The product of 4 consecutive positive numbers is always 1 less than a perfect square. Examples:

1*2*3*4 = 5^2 -1

2*3*4*5 = 11^2 - 1

3*4*5*6 = 19^2 - 1

Actually, in trying to prove it directly, I found that it works for all integers, not just positive numbers.

Well, I found that the general form is:

x^4 + 6x^3 + 11x^2 + 6x = y^2 -1, where x is any integer and y is any whole number.

Doing the steps:

sqrt(x^4 + 6x^3 + 11x^2 + 6x + 1) is what we're trying to find.

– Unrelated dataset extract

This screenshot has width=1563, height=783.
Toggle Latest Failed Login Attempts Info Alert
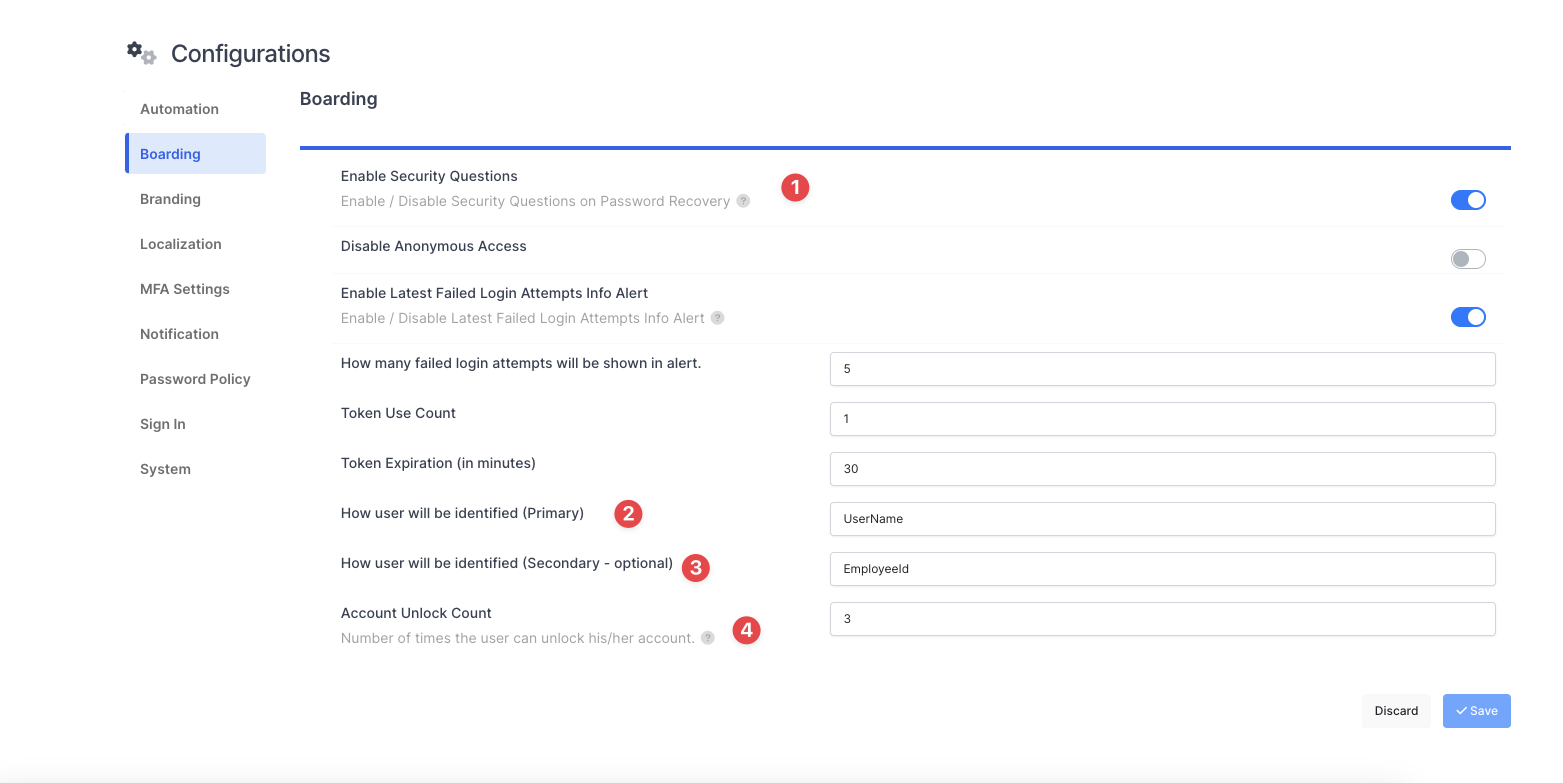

Assuming that equation has an correct polynomial solution, we're looking for a polynomial in the following fashion:

(ax^2 + bx +c)^2, because of a degree four polynomial.

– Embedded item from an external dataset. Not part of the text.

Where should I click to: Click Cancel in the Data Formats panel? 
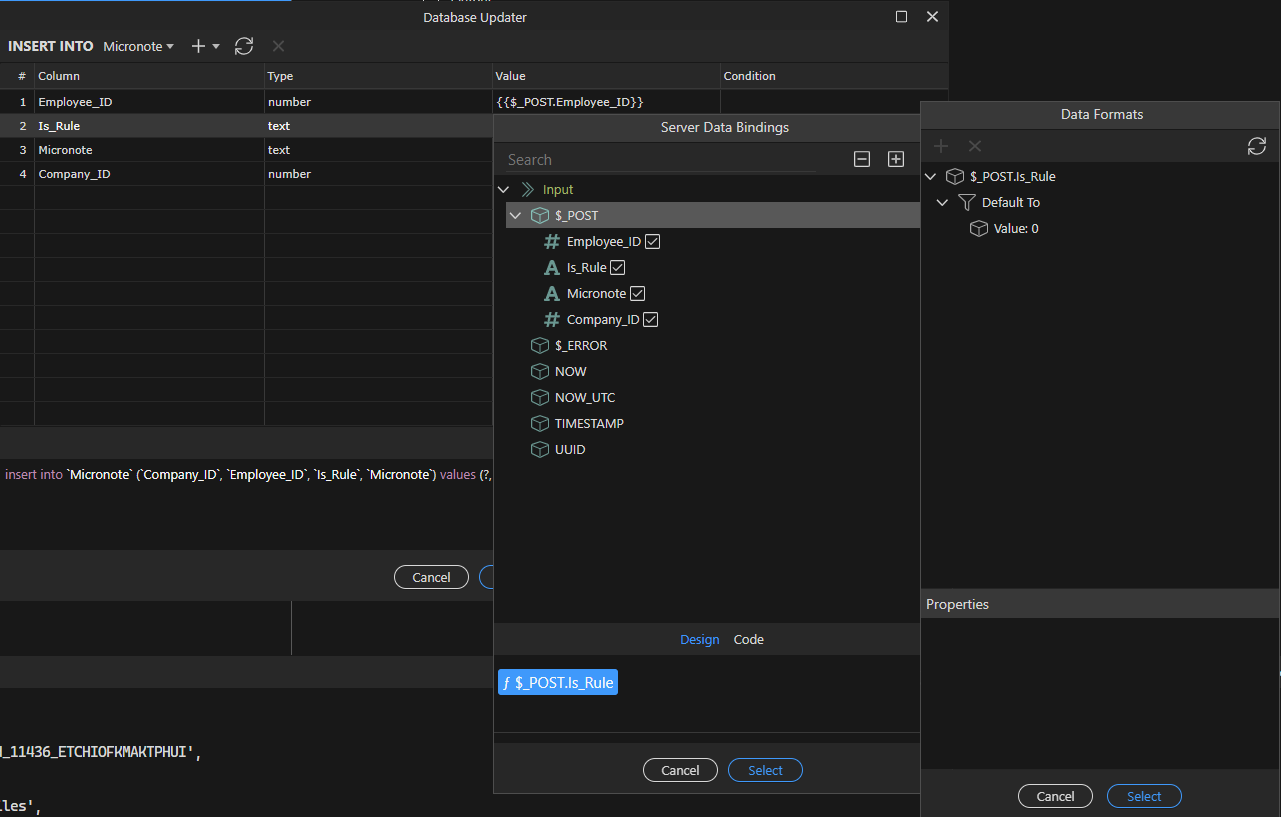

Because of the coefficients of the first and last terms, we have verified that our square root polynomial must be in the form:

x^2 + ax + 1

Squaring that then solving, we find that our square root polynomial is:

x^2 + 3x + 1.

Any polynomial is an integer for all integers.

Therefore, we can definitively say that for all integers x and whole numbers y,

x(x + 1)(x + 2)(x + 3) = y^2 - 1, or:

The product of 4 consecutive integers is always 1 less than a perfect square.